Área: Pré-Hospitalar

ANDRESSA PECHE TOCHETTO

Victor Schumacher Freire
Charlane Silva de Vasconcelos

Introdução: A lesão por inalação de fumaça é uma importante causa de morte em pacientes queimados por chamas. Resulta de um processo inflamatório nas vias aéreas após a inalação de subprodutos da combustão. O fenômeno causa sinais e sintomas locais e sistêmicos que agravam rapidamente o quadro do paciente vítima de queimadura. O risco da complicação por queimadura de via aérea é proporcional ao tempo de exposição aos componentes tóxicos da fumaça inalada. Na emergência, a via aérea do paciente deve ser o primeiro critério a ser avaliado, de acordo com a Advanced Trauma Life Support (ATLS), mesmo quando não há sinais externos sugestivos de queimadura local.
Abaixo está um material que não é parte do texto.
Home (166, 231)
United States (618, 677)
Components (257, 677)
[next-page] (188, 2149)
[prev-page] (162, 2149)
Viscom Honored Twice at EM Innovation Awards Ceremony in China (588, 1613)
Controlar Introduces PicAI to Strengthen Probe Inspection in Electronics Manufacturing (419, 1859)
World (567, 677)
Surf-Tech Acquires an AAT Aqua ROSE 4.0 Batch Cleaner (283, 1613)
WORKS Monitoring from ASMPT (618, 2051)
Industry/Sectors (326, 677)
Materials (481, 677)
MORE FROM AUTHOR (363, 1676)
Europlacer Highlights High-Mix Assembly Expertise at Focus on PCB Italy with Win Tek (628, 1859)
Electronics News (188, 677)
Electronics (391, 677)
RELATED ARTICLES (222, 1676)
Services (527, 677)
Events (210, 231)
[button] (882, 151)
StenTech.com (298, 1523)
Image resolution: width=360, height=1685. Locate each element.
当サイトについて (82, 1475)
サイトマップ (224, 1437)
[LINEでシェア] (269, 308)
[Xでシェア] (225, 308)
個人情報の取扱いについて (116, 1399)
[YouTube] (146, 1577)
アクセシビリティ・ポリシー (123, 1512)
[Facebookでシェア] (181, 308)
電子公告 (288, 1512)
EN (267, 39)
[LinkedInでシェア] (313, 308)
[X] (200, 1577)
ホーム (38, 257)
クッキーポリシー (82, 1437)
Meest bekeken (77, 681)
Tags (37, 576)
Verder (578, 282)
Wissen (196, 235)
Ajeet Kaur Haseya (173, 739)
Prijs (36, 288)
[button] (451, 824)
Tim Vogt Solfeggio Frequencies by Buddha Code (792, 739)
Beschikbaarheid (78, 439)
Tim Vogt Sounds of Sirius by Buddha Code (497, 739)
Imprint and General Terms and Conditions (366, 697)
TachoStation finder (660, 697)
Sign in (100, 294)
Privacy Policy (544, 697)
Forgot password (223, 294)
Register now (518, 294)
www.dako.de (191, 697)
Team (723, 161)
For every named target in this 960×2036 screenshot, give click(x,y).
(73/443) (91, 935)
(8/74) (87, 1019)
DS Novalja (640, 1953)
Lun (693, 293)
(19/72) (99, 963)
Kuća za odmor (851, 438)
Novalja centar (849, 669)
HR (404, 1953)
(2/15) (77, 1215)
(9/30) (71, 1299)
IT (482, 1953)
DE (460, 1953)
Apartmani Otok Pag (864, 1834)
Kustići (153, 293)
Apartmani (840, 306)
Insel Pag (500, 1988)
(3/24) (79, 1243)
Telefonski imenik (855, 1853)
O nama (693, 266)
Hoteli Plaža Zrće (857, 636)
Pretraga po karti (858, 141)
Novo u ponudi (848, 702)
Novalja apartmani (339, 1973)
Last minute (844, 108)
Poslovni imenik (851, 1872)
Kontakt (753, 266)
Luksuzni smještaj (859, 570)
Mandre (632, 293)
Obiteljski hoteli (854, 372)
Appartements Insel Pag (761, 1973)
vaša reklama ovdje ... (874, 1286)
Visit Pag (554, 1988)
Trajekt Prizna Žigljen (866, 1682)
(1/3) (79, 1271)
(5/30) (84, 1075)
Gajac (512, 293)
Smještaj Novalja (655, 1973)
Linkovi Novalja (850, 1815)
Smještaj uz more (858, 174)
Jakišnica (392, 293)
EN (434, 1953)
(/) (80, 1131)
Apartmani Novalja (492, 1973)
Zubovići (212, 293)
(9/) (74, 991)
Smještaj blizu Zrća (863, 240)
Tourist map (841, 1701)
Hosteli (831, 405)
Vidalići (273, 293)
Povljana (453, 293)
Esta conduta é de extrema importância para reduzir as complicações e o risco de mortalidade destes pacientes. Método: Revisão sistemática a partir de artigos publicados na Revista Brasileira de Queimaduras e indexados nas bases de dados SciELO e UpToDate até junho de 2016, utilizando os descritores queimadura, via aérea, emergência e trauma . Os artigos foram selecionados de acordo com a relevância. Resultados e Conclusões: A inalação de fumaça é causadora de morte em grande parte dos pacientes vítimas de queimadura. As estratégias ventilatórias devem ser iniciadas o mais precoce possível para garantir ventilação, oxigenação e perfusão tecidual adequada. Inicia-se o suporte com oxigenoterapia para reverter a hipóxia tecidual, e se houver suspeita de queimadura de via aérea, realiza-se intubação orotraqueal. Os sinais mais comuns indicativos de intubação incluem: tosse persistente, estridor, rouquidão, queimaduras faciais, no pescoço ou circunferenciais profundas, narinas inflamadas ou cabelo chamuscado, escarro com fuligem, flictenas, edema da orofaringe, estado mental deprimido, desconforto respiratório, hipóxia, hipercapnia, níveis de monóxido de carbono ou cianeto elevados. Mesmo sem sinais externos indicativos de lesão, a verificação da via aérea é mandatória. O manejo inadequado do paciente com lesão por inalação de fumaça causa inúmeras complicações, dentre elas obstrução da via aérea por edema, ulcerações da mucosa, dispneia, confusão mental, torpor, coma e óbito. A identificação de pacientes com alto risco de obstrução de via aérea, associada ao manejo precoce nos quadros de lesão já instalada é conduta salvadora de vida no atendimento emergencial. Obedecendo estas medidas, pode-se reduzir significativamente a mortalidade e facilitar a reversão nos quadros de intoxicação.